The 1888 Sikkim campaign, one of the many Victorian ‘small wars’ turned up the artefacts below from the Tibetan army; the ‘Sikkim sword’ apparently wielded by a ‘giant Tibetan’, a telescope, and a silk prayer flag.
From the Indian Mutiny, this fearsome looking Chain Shot was recovered. Chain shot was originally designed for naval warfare, where ships could fire it at the enemy rigging to snag the sails and disable a vessel. It could also be used as anti-personnel ordnance but was generally less effective than grape-shot or cannister. Looks particularly nasty, nonetheless.
The Boer War era display below had good examples of the British rifle, the Lee-Enfield (bottom right), and the German-made Mauser (bottom left), often considered a superior weapon and particularly lethal in the hands of the skilled Boer marksmen.
More lovely uniforms below; the “Robin Hood Rifles”, a volunteer rifle corps raised in the mid-19th century.

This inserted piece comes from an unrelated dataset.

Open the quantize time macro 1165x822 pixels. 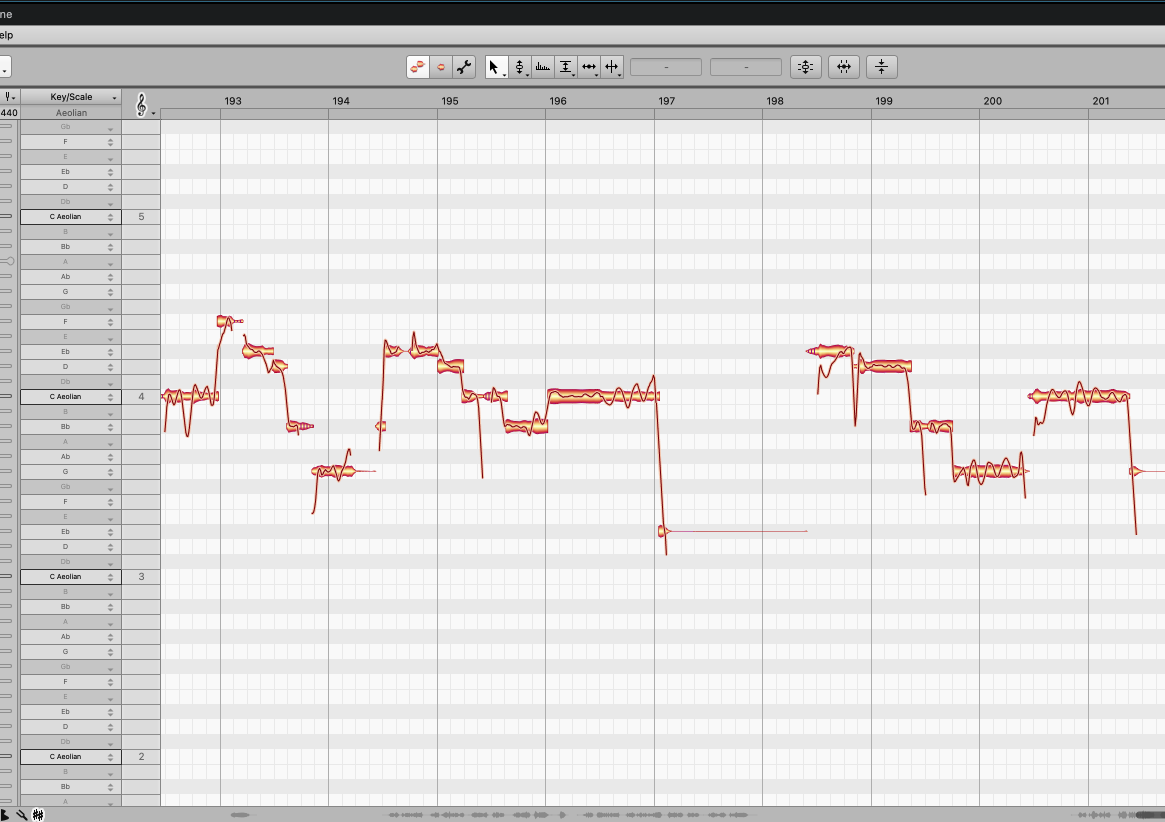[843, 67]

Finally, I’ve been interested in the Anglo-Zulu War of 1879 since a young boy. Although the subject doesn’t crop up too often in Suburban Militarism, after years of researching the subject, I’m always thrilled to find new information or exhibits relating to the conflict. Neither the Notts or Derbyshire regiments served in the Zulu War and so I did expect any exhibits relating to the war at the Sherwood Foresters collection. But then I looked up and there, high up on a wall, was a shield, numerous assegais, knobkerries and a carved staff; all apparently the personal property of King Cetshwayo kaMpande of the Zulus himself.
Quite how all this regalia came into the possession of the Sherwood Foresters initally confused me. One possibility is John North Crealock, a talented artist whom I suspected to the source of the print in my last post. He was the Commander-in-Chief’s trusted personal assistant during the Zulu War and so certainly had access to such exclusive booty. After the Zulu War, Crealock took over command of what became the 2nd Battalion Sherwood Foresters and was promoted full Lieutenant-Colonel There is one other regimental connection to the Zulu War (that I know of). Many officers from different regiments volunteered for ‘special service’ duties at the inception of the war and one of the more famous of these was Horace Smith-Dorrien, then subaltern of the 95th Regt. He lived an eventful life, not the least notable event being his terrifying and miraculous escape from the battle of iSandlwana where he was one of only 5 of 52 British officers to escape the slaughter.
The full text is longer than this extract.